I think it's a more measured response than that. I would suggest a number of responses:
i) Use the cloud for what it's best at. If you want to share content, have it easily embedded, be part of a wider community of participants, then the cloud is the best way to go. I could put my presentations in my own database, but Slideshare offers a better option and more people will find them there. If it's eyeballs and ease of use you want, then the commercial cloud is a sensible option.
ii) Store locally, share globally. Of course, putting content online doesn't mean you surrender it altogether. One should assume that you will lose these services at some point, so a local store is your backup.
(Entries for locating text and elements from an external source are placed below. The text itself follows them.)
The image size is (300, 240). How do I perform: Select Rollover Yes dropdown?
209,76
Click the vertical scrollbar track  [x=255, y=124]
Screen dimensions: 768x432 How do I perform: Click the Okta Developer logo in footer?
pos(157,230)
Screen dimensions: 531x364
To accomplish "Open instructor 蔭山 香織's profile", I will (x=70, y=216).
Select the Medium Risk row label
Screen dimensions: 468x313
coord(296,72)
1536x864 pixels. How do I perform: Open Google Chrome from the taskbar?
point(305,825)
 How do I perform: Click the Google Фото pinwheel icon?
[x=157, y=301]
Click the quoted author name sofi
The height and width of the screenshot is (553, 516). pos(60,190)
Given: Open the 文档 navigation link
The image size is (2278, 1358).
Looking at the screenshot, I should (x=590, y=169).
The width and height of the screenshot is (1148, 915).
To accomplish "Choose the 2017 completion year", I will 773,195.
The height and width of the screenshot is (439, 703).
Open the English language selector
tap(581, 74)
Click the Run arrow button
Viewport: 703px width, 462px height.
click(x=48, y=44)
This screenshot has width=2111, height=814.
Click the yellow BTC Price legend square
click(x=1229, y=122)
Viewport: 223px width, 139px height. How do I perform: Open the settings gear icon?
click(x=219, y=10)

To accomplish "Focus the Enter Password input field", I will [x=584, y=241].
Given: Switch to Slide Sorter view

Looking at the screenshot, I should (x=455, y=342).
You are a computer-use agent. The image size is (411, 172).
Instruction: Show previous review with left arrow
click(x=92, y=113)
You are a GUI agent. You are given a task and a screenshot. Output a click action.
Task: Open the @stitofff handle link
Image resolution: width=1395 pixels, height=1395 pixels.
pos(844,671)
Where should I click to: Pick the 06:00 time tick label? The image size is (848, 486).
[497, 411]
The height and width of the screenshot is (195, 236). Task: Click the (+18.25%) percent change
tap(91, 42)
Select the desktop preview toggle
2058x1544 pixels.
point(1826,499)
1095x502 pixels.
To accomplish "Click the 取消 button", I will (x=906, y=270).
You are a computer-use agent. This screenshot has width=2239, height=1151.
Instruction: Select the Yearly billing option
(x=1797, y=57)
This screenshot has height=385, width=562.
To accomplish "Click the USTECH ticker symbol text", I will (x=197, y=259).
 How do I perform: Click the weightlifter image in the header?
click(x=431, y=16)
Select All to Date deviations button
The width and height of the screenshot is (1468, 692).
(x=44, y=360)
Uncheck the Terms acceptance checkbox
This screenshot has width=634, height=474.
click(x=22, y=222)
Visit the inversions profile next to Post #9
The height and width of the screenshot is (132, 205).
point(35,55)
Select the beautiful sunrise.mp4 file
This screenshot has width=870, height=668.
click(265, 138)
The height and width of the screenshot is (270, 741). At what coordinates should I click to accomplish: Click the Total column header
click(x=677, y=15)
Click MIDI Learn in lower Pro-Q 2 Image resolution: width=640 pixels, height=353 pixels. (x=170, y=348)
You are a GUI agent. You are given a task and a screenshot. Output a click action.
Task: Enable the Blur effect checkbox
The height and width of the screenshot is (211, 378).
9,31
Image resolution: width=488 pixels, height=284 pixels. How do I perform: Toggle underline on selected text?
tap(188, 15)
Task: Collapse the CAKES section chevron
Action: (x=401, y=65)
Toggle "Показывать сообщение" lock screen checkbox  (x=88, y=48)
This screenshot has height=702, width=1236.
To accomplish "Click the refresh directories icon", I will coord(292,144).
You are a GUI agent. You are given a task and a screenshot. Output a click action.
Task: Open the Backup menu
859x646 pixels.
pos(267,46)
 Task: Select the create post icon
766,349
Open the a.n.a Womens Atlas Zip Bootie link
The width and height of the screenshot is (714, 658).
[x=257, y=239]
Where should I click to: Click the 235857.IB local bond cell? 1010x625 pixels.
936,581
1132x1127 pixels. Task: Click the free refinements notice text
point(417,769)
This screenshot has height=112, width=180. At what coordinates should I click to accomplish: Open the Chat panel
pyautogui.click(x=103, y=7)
iii) Find alternatives - the point of the cloud is that there are numerous services that perform the same function. Many people are shifting their bookmarks to Diigo for instance.
iv) Develop academic solutions - I say this with some reticence since, as with learning objects, academic projects don't have a good track record in keeping things simple. But there are services we may find useful to share between universities, such as storing research data in a specialised cloud. Paul Miller has a good post on this, as does Andy Powell. I certainly think that a universal cloud service to academia represents one way we may go, but make it good like JANET, not like [insert your own choice of difficult to use, overly complex higher education web project here]
v) Accept that they are temporary.You've had seven years of delicious use, a service you wouldn't have had if you'd waited for an institutionally hosted version to materialise. Accept it was useful for that period, and move on.
vi) Develop service level agreements - this model accepts that some cloud based solutions are viable and the institution either pays for these or guarantees a number of users in return for a service level agreement. Of course, this doesn't mean the companies can't go under or the services be removed, but it does provide a level of reassurance. It also limits the experimentation and innovation at an individual level we see with the wider ecology of free tools.
I would argue that an appropriate response is not to retrench to solely internally hosted systems, either for students or scholars for two reasons: the loss of the network effect and the positive pull effect that commercial systems have had on interface and innovation. We can lose these but need to decide if that's a price worth paying.